# Используя информацию:
**1)** Сократите абзац отрывка о деле в Дзерновицах, который начинается словами «Другой нашумевший в конце 1850-х годов случай». Оформите его как список и сохраните основные факты.
**2)** Перечислите всех людей, которые названы в отрывке о деле в Дзерновицах по имени или фамилии.
**3)** Допишите отрывок о деле в Дзерновицах, продолжив его после последнего предложения.

# Фрагмент текста:
===

В соответствии с сутью генерал-губернаторских претензий к митрополиту государево «милосердое» сердце (ляпсус велеречия) предшествует православным догматам, скорее, даже вбирает их в себя: веротерпимость превозносилась как компонент обновленного имиджа монархии. Подтекст, вероятно, был таков: язык александровского царствования понятен Назимову, который сблизился с Александром II еще в бытность того юным наследником (и уже успел помочь ему как императору в инициировании освобождения крестьян), но чужд архиерею николаевской закалки.

Другой нашумевший в конце 1850-х годов случай массового отпадения в католицизм завершился для отпавших не столь благополучно, как порозовское дело[397], но и он в конечном счете актуализировал тему сердца царя применительно к вероисповедной распре. Случай этот произошел в 1857–1858 годах в Витебской губернии, которая тогда уже несколько лет как перестала быть частью одноименного генерал-губернаторства (с его упразднением) и управлялась на общих с внутренними губерниями началах (а вот через пять лет, после вспышки Январского восстания, она снова перейдет в генерал-губернаторское подчинение, на сей раз в составе «большого» Северо-Западного края). В помещичьем селении Дзерновицы (Дзерновичи) Дрисненского уезда, еще в 1798 году перешедшем в полном составе из унии в католицизм, по итогам разбора 1840-х годов более 1700 человек были признаны «долженствующими принадлежать к православию» и причислены к православному приходу. В начале 1858 года пятеро номинально православных жителей Дзерновиц – один фельдшер и четверо крестьян – подали от имени односельчан всеподданнейшее прошение о дозволении им исповедовать католическую веру; вскоре целая деревня отказалась явиться на исповедь и причастие в православный храм. В отличие от властей в соседнем Виленском генерал-губернаторстве, витебские бюрократы довольствовались прежними методами «увещания» колеблющихся в вере – просители были немедленно посажены под арест как подстрекатели к «совращению». Вскоре, однако, их жены и сестры обратились с жалобой через дворянского предводителя Дрисненского уезда, католика по вероисповеданию, к митрополиту Римско-католических церквей в империи, архиепископу Могилевскому Венцеславу Жилинскому, проехавшему пышной процессией – по убеждению расследовавших жалобу чиновников, не случайно – мимо Дзерновиц.

На этом этапе власти в Петербурге встревожились не на шутку: прошение касалось значительной массы населения, «присоединенного» к православной церкви на том, в сущности, казуистическом основании, что их предки или они сами являлись униатами полвека (!) назад. Разобраться в этой коллизии было поручено сенатору М.П. Щербинину (впоследствии председателю Московского цензурного комитета), ревизовавшему летом 1858 года Витебскую губернию. Отмена в Витебске в 1856 году института генерал-губернатора при сохранявшейся, вероятно, оглядке управленцев губернского звена на вышестоящих бюрократов – посредников между центром и периферией – развязала руки Щербинину[398]. Он сразу усмотрел в деле все признаки «латинской пропаганды»: близость монастыря Доминиканского ордена, подозрительную активность местных помещиков-католиков (совпавшую с открытием губернского дворянского комитета по «устройству быта» крепостных крестьян). Менее всего сенатор был готов искать объяснение случившемуся в устойчивой католической самоидентификации жителей Дзерновиц. Щербинину нельзя было отказать в целеустремленности и, в некотором смысле, изобретательности. Он сурово напомнил помещикам – владельцам (пока еще владельцам) православных крепостных душ – об их ответственности за «утверждение подвластных им крестьян православного исповедания в выполнении треб по этому обряду» и, по некоторым сведениям, сообщил уездному предводителю дворянства «по секрету», дабы слух поскорее разнесся, о будто бы имевшемся у правительства намерении выслать из окрестностей Дзерновиц всех католических священников[399].

===

# Доступные данные:
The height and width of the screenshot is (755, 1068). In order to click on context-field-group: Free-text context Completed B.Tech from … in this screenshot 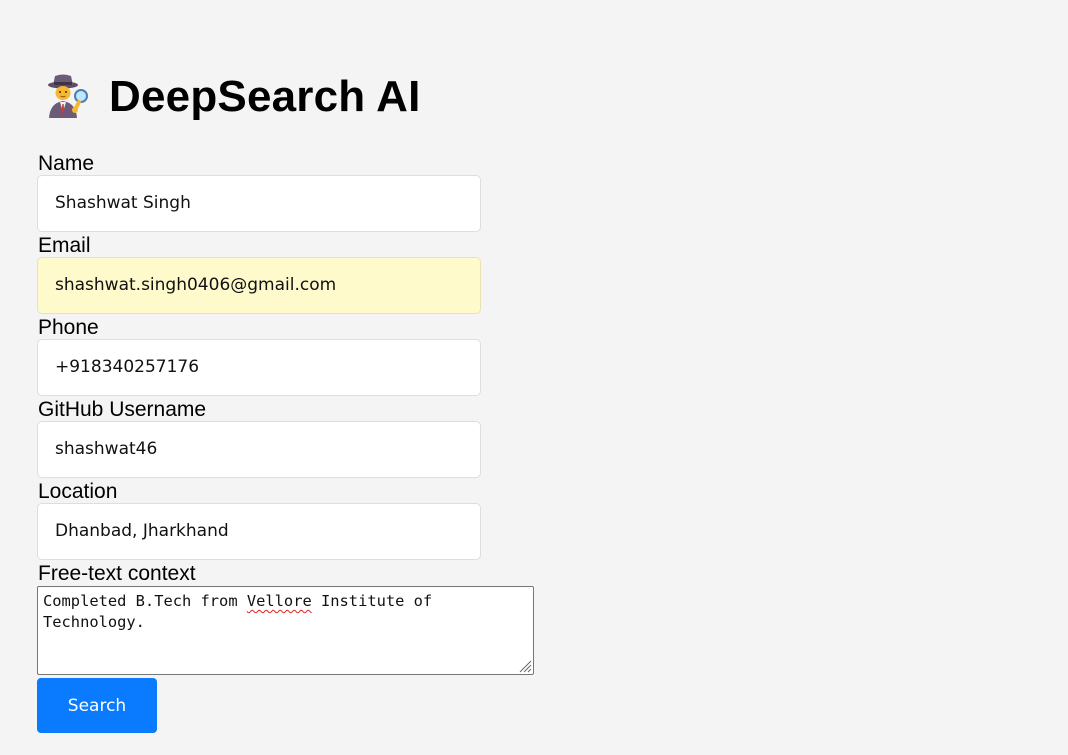, I will do `click(287, 618)`.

===

# Результаты выполнения:
**1)**
- В конце 1850-х годов произошел еще один случай массового отпадения в католицизм. Для отпавших он закончился хуже, чем порозовское дело, но тоже вывел на тему сердца царя в вероисповедном споре.
- Место и время: Витебская губерния, 1857–1858 годы. Генерал-губернаторство к тому моменту упразднили, и губерния управлялась так же, как внутренние. Через пять лет, после Январского восстания, ее снова подчинили генерал-губернатору в составе Северо-Западного края.
- Селение Дзерновицы Дрисненского уезда перешло из унии в католицизм в 1798 году. По разбору 1840-х годов более 1700 его жителей признали принадлежащими к православию.
- В начале 1858 года фельдшер и четверо крестьян подали от имени односельчан всеподданнейшее прошение о дозволении исповедовать католичество. Вскоре целая деревня не явилась на исповедь и причастие.
- Витебские власти применили прежние методы «увещания» и арестовали просителей как подстрекателей.
- Жены и сестры арестованных пожаловались через уездного предводителя дворянства, католика, архиепископу Могилевскому Венцеславу Жилинскому. По мнению чиновников, его процессия прошла мимо Дзерновиц не случайно.

**2)**
- Назимов
- Александр II
- Венцеслав Жилинский
- М.П. Щербинин

**3)**
Сенатор не уклонился от личной встречи со сходом крестьян-«латинизантов», где во всеуслышание объявил (причем текст был повторен представителем владельца имения на «белорусском наречии»), «чтобы те, которые были записаны в 1845 году в книги православных прихожан, и не смели думать о переходе в католическую веру». В своих мемуарах, воспроизводящих целыми фрагментами составленный сразу по завершении дела доклад, Щербинин изображал собеседование с крестьянами этаким сеансом интенсивного миссионерства, чуть ли не экзорцизма, лишь глухо упоминая о том, что «закоренелым фанатикам» пришлось пригрозить мерами более чем осязаемого воздействия:

С изумительною покорностию эти жертвы римско-католической агитации выслушали мои слова; но, пропитанные учением доминиканцев… они с воплями и рыданиями умоляли меня оставить их в католическом вероисповедании, изъявляя готовность подвергнуться всяким истязаниям для спасения душевного и достижения царствия небесного. «Тела наши принадлежат вам», говорили они, «а души наши Богу». …В течение нескольких часов мне пришлось бороться с их фанатизмом…

Убедившись (как казалось убеждавшему) в том, что молва о царском разрешении переходить в католицизм – это вымысел подстрекателей, крестьяне «постепенно стали изъявлять раскаяние», а затем и «все до единого восчувствовали раскаяние»[400].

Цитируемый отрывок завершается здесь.